Brief
For this exercise, retype the lines from the one that holds "Open the Дт/Кт postings view icon" through the one that holds "This screenshot has width=378, height=182." in the records below, both included, exactly and without pictures.

Source data
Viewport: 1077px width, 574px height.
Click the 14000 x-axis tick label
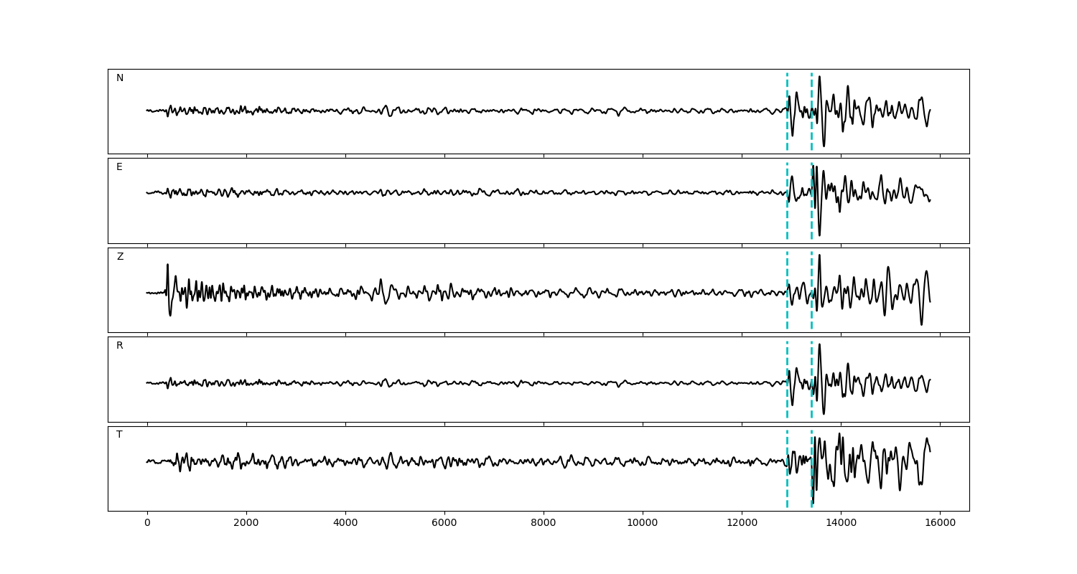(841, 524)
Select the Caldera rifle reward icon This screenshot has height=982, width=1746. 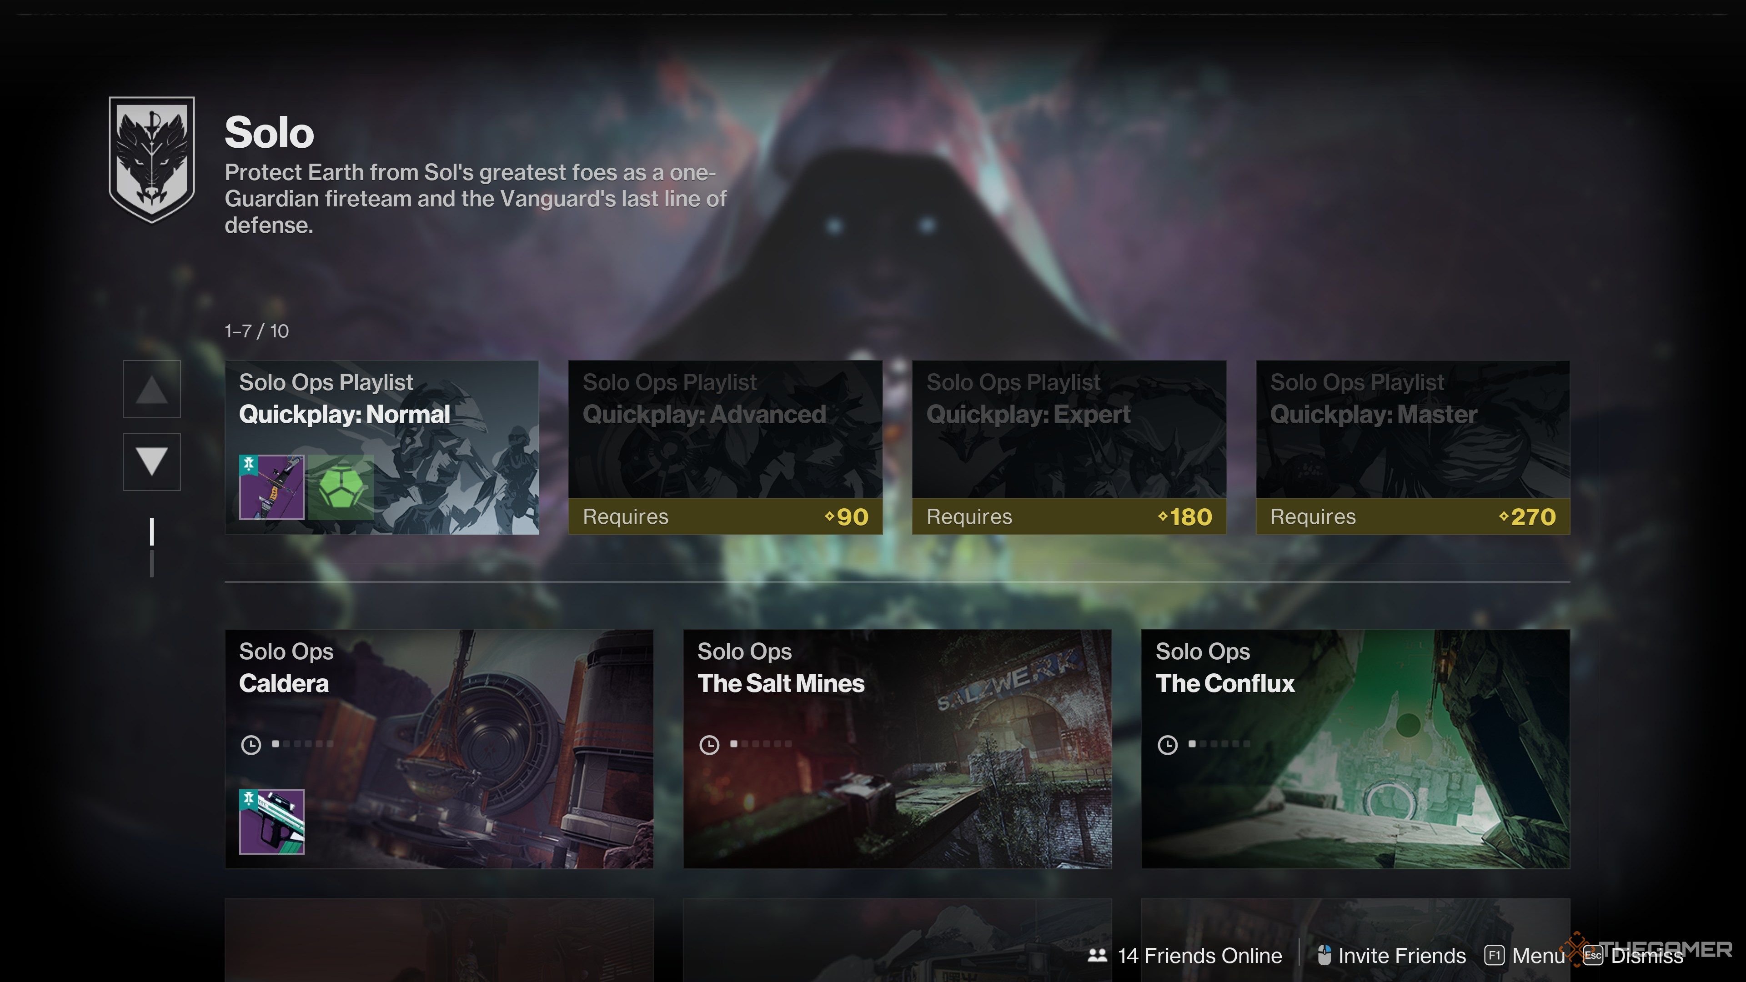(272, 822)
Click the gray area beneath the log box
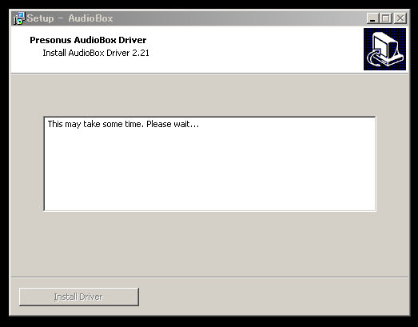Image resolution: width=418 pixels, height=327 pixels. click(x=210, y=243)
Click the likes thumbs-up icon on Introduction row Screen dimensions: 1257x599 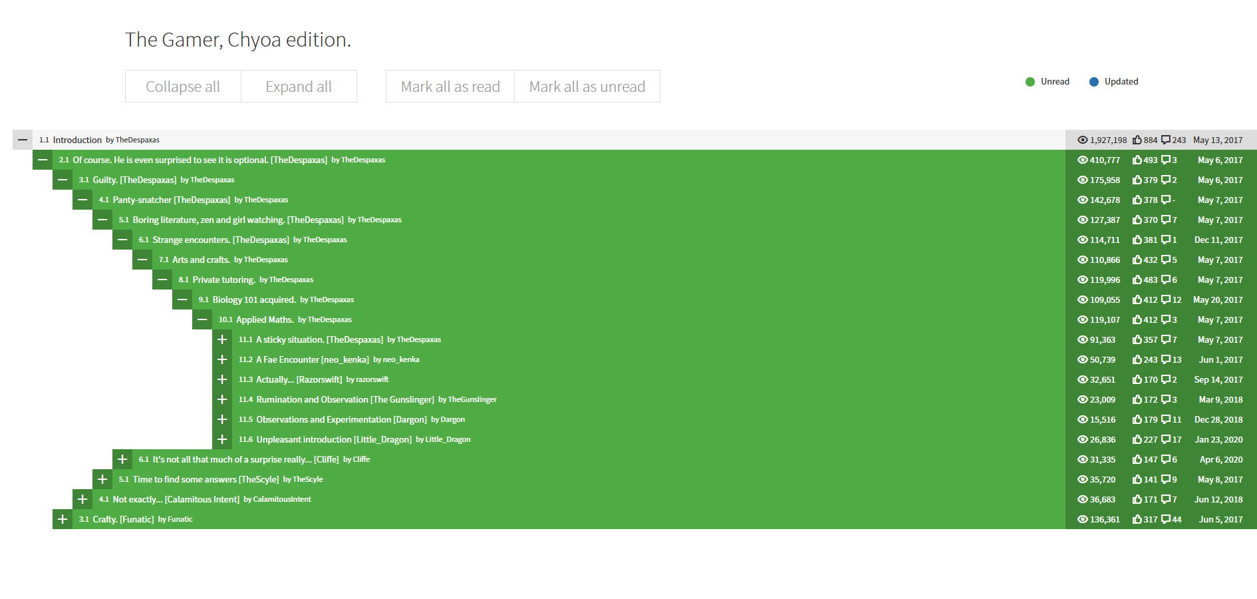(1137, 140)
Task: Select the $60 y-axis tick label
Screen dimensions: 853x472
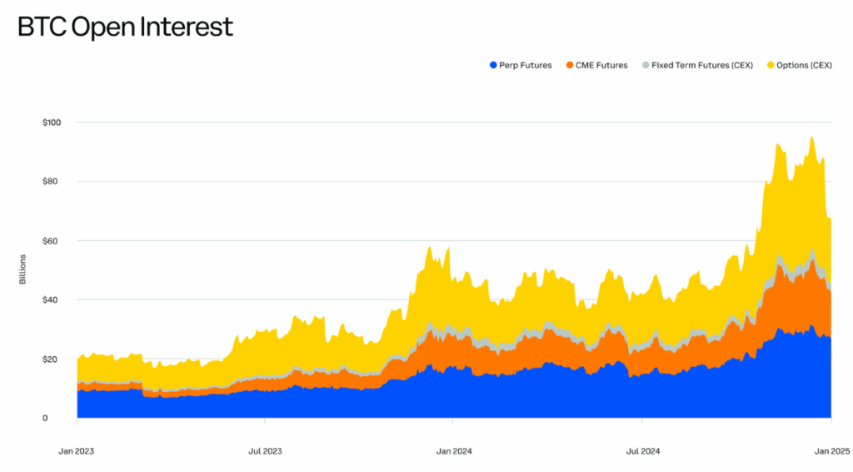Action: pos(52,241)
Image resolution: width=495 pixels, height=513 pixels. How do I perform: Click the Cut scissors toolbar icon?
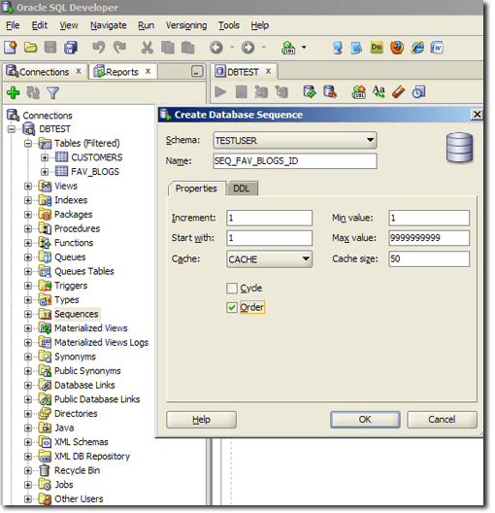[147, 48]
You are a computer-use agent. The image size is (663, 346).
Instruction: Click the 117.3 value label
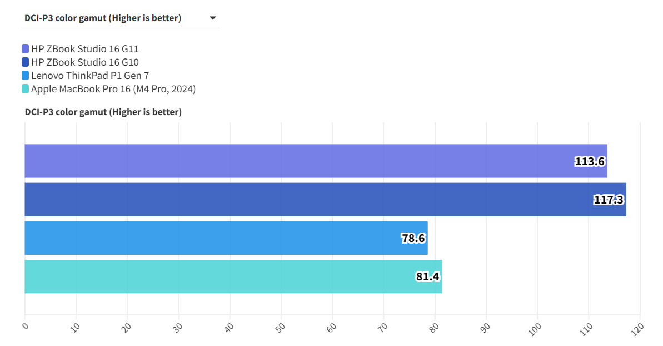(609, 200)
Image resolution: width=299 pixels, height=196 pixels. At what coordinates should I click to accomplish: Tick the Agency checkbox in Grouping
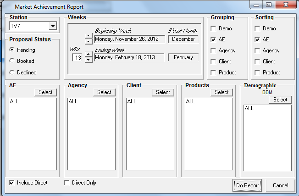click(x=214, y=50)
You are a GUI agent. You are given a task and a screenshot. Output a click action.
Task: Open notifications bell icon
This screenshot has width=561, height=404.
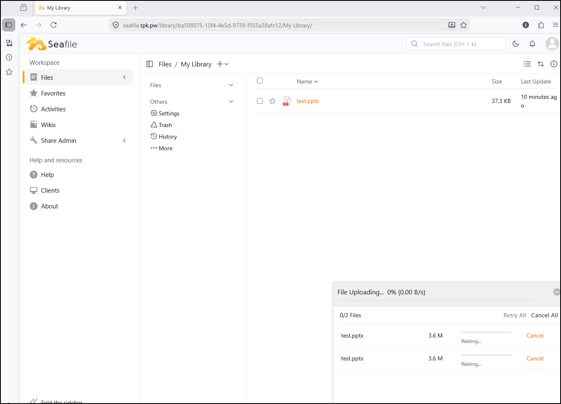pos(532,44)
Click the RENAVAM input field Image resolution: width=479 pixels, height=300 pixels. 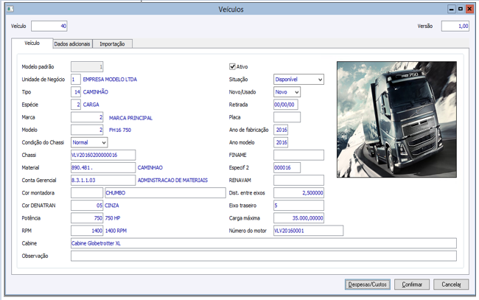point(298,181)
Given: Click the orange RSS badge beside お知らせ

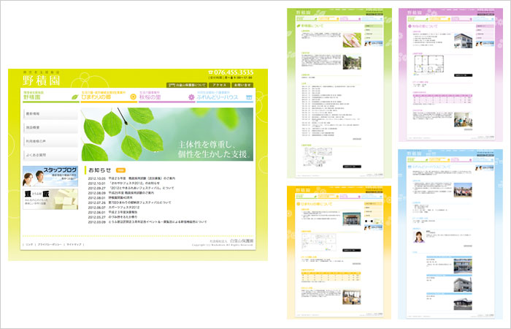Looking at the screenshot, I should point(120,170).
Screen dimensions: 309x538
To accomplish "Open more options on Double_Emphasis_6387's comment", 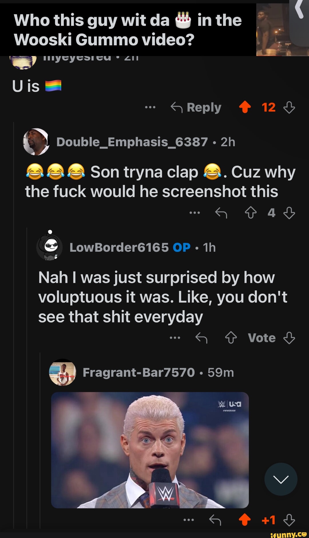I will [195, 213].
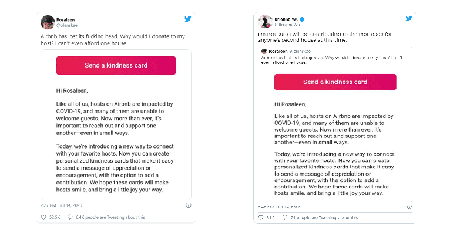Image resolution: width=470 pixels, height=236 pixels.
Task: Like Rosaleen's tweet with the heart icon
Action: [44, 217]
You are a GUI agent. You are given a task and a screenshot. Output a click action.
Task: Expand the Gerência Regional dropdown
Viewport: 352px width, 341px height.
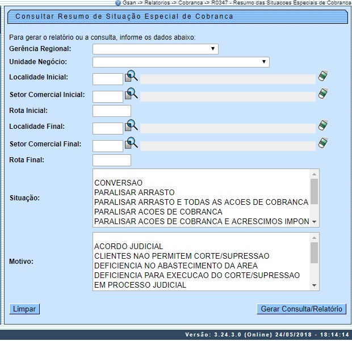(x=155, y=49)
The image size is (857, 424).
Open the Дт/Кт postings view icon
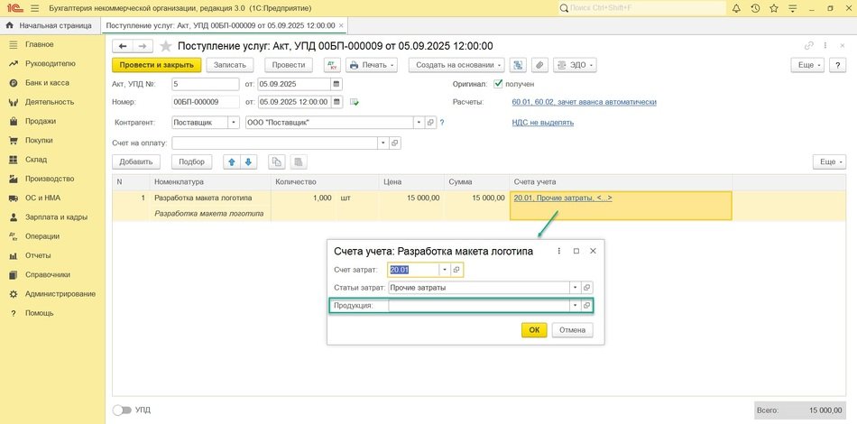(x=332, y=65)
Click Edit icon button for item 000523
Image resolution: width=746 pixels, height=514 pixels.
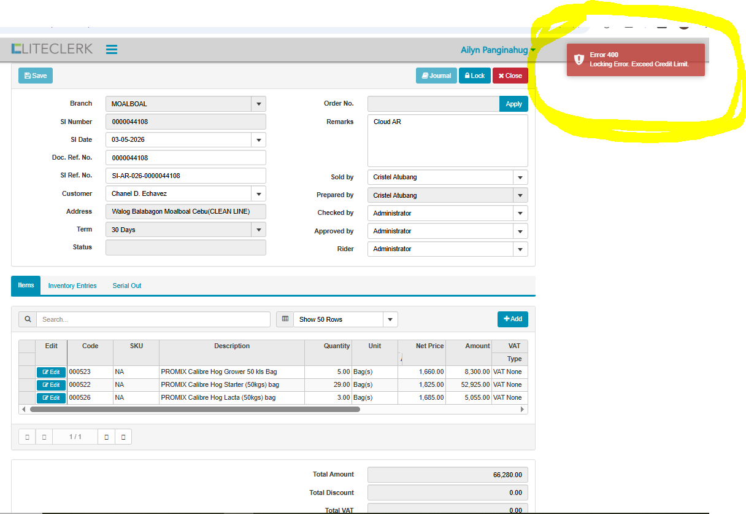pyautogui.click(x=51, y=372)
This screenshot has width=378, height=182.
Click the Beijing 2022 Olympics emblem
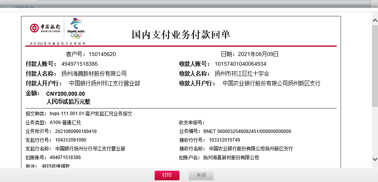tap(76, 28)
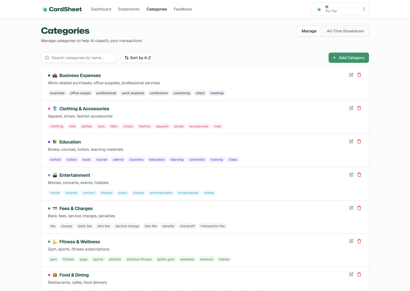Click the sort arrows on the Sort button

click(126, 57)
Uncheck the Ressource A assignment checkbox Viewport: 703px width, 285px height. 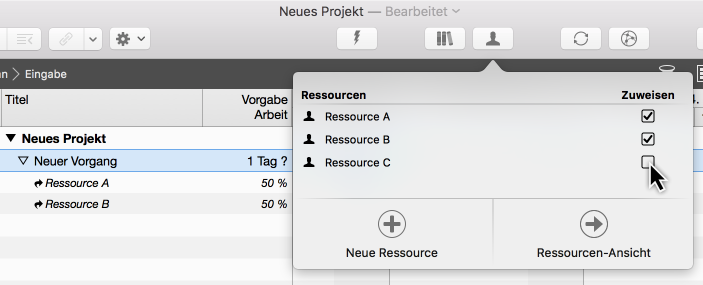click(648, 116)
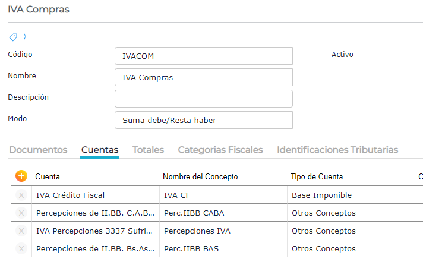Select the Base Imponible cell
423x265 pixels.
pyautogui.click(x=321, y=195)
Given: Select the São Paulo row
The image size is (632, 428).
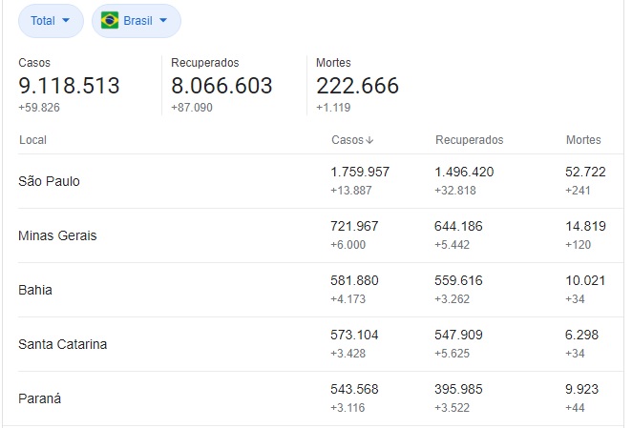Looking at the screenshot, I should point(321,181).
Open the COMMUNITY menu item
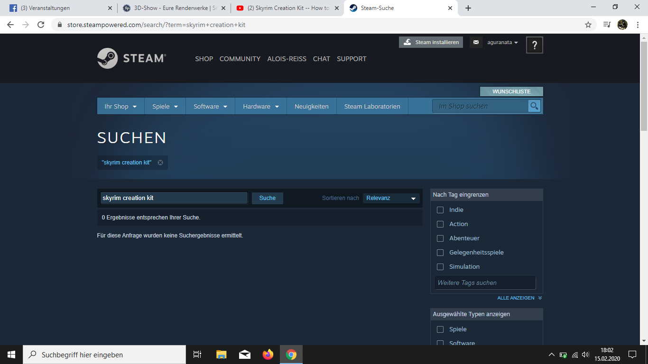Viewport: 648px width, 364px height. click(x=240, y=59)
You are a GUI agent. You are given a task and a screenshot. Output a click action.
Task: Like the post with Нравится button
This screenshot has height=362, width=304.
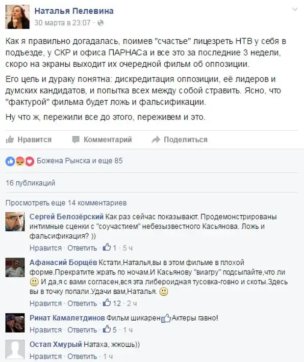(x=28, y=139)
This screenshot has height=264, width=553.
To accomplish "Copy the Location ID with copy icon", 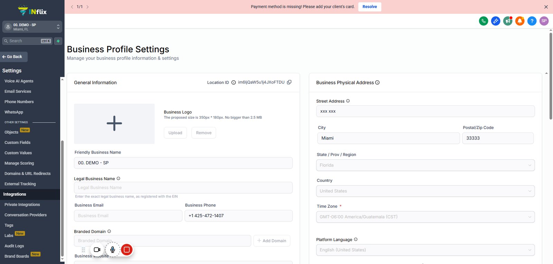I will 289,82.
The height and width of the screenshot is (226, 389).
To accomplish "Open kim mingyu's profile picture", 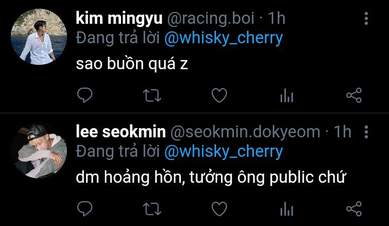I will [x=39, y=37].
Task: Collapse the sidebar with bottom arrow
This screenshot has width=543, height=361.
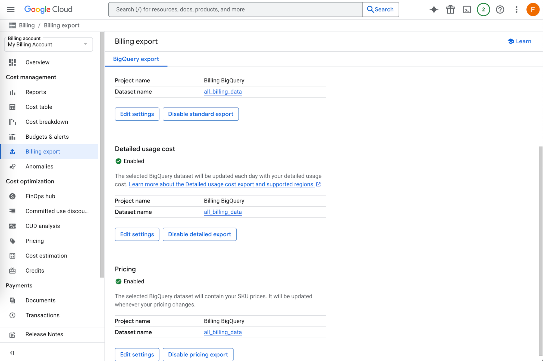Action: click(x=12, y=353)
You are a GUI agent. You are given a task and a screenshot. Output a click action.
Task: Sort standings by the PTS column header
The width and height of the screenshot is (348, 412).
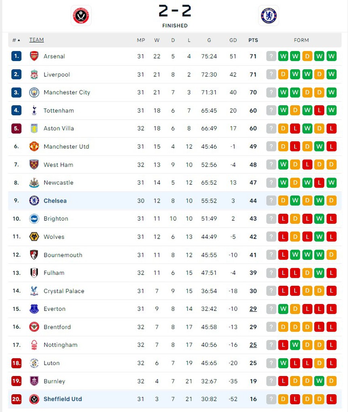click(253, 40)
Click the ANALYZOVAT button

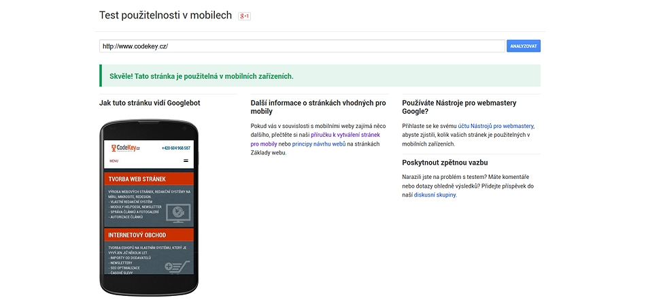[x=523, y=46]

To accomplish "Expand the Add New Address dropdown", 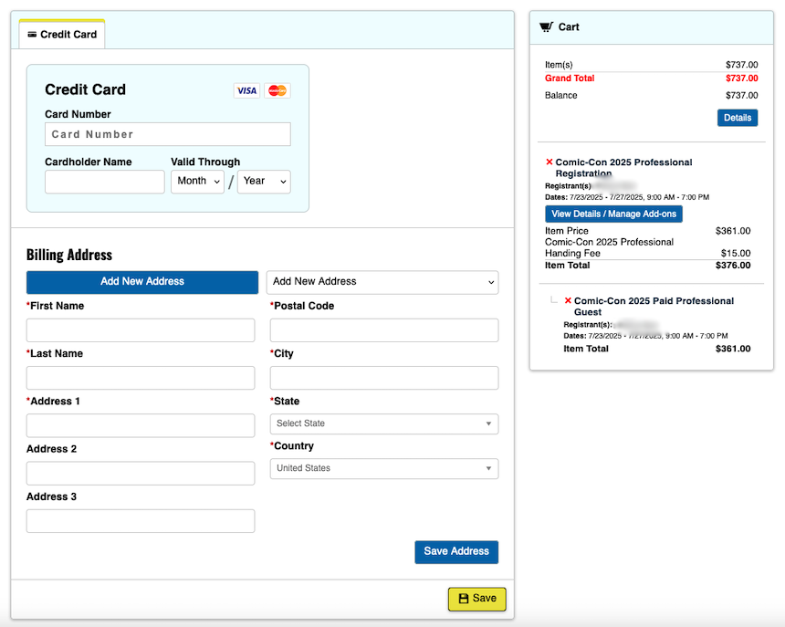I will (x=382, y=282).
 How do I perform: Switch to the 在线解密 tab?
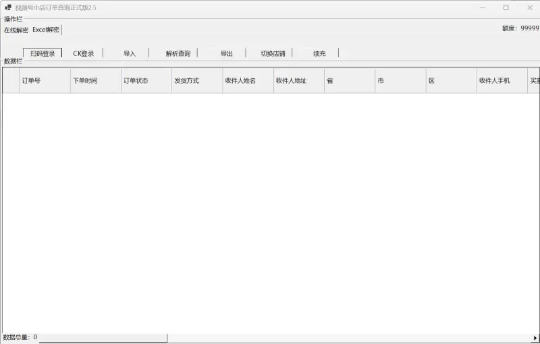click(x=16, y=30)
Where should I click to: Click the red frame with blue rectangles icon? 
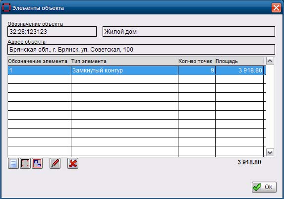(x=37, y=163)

Exercise output
Open the Дт/Кт postings view icon
(x=332, y=65)
Click Edit icon button for item 000523
Image resolution: width=746 pixels, height=514 pixels.
pyautogui.click(x=51, y=372)
This screenshot has width=378, height=182.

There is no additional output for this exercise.